> Assignment: Find the line that contains "Viewport: 812px width, 444px" in the entries below. Restate it and every line after it, word for word, with no pictures.

> Data items:
┄┄┄┄┄┄┄┄┄┄

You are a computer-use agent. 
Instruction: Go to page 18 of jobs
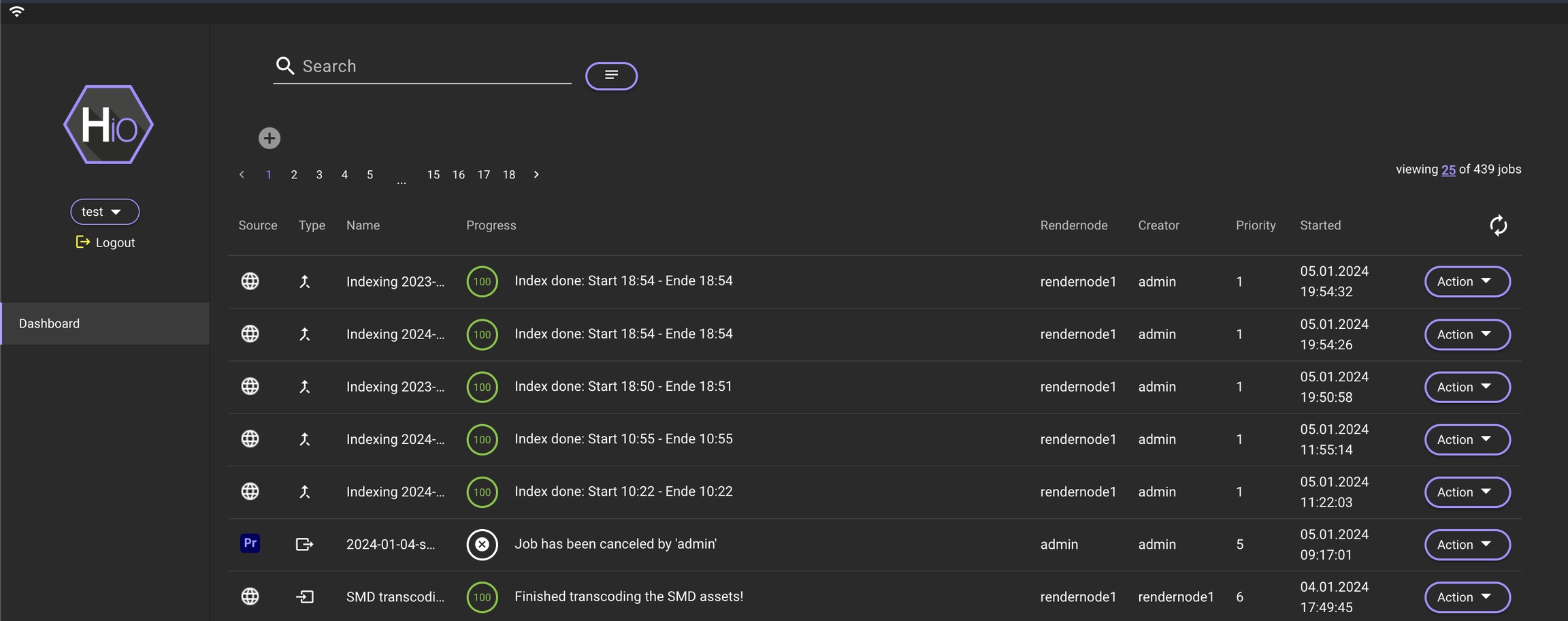509,175
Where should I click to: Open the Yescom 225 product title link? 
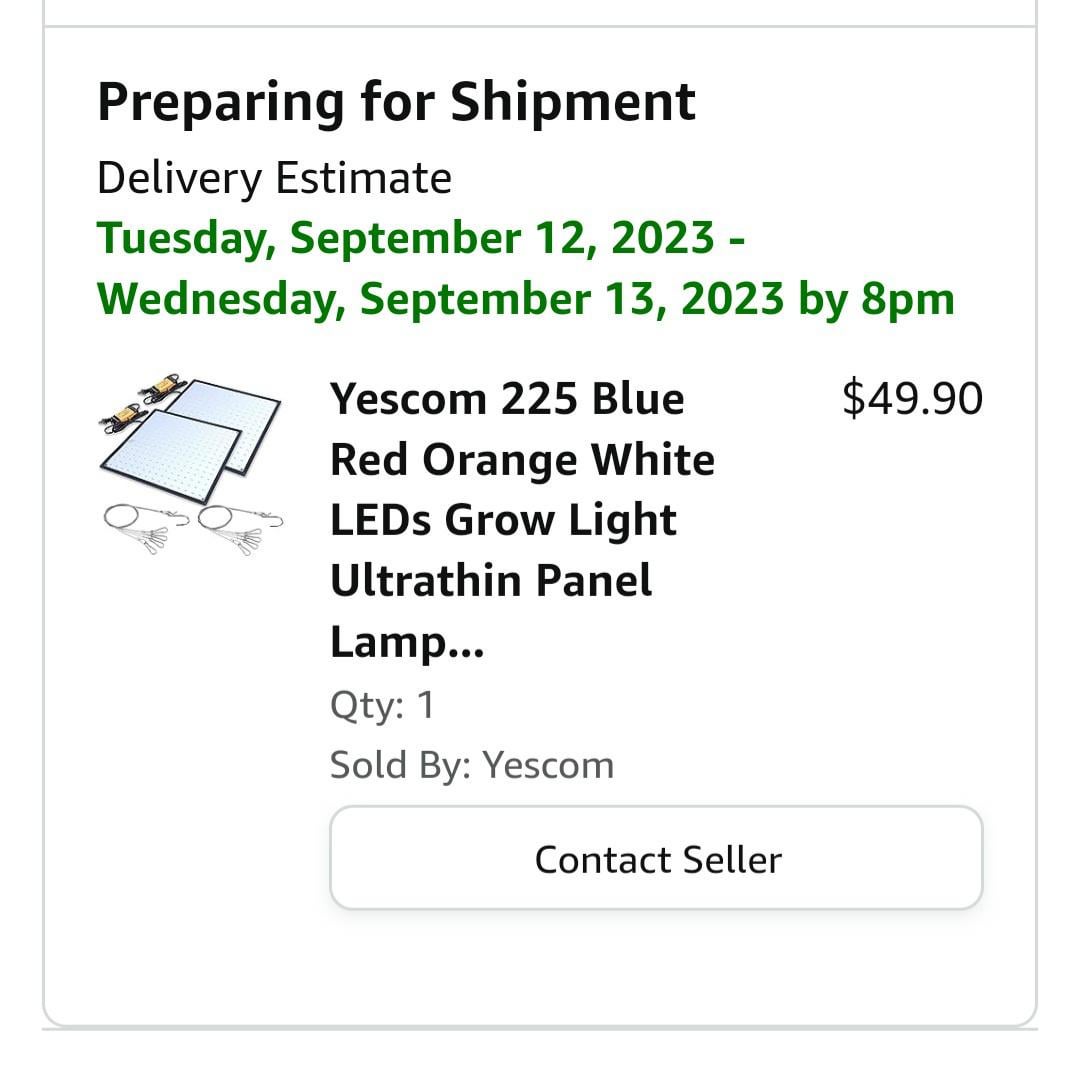(507, 399)
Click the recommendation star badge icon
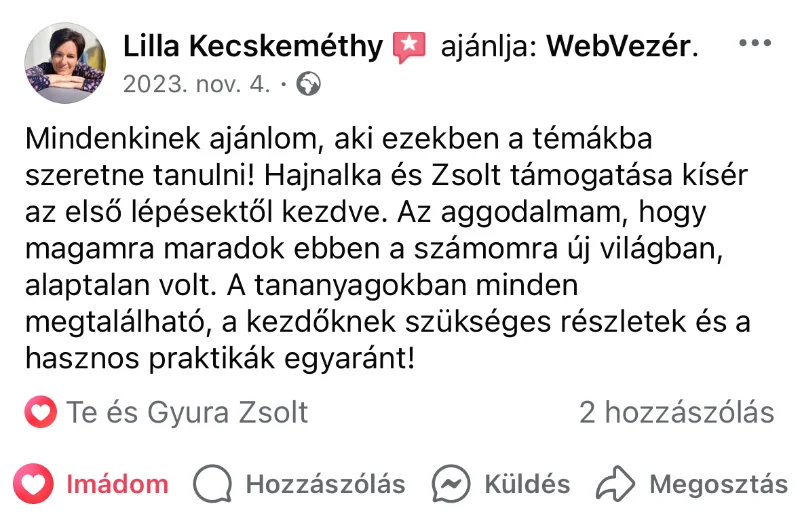Image resolution: width=800 pixels, height=523 pixels. (409, 47)
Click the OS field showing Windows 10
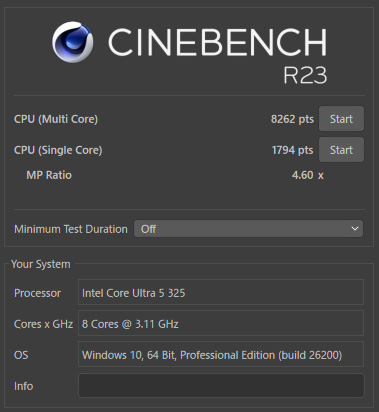The image size is (379, 412). click(x=221, y=354)
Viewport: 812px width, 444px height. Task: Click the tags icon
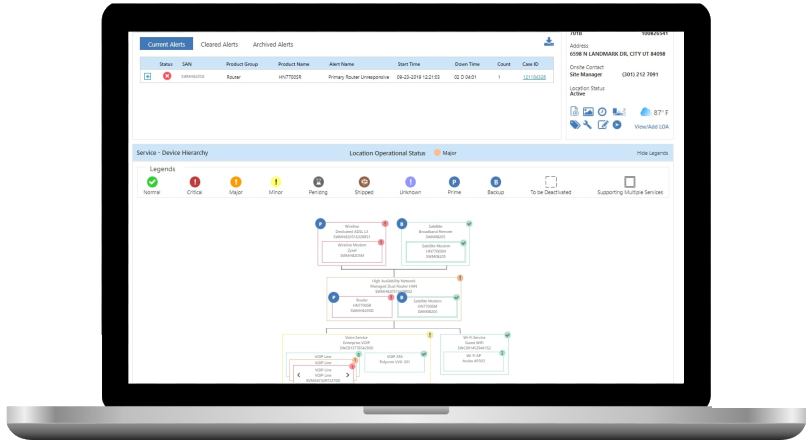575,125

┄┄┄┄┄┄┄┄┄┄

> Response:
Viewport: 812px width, 444px height. Task: Click the tags icon
575,125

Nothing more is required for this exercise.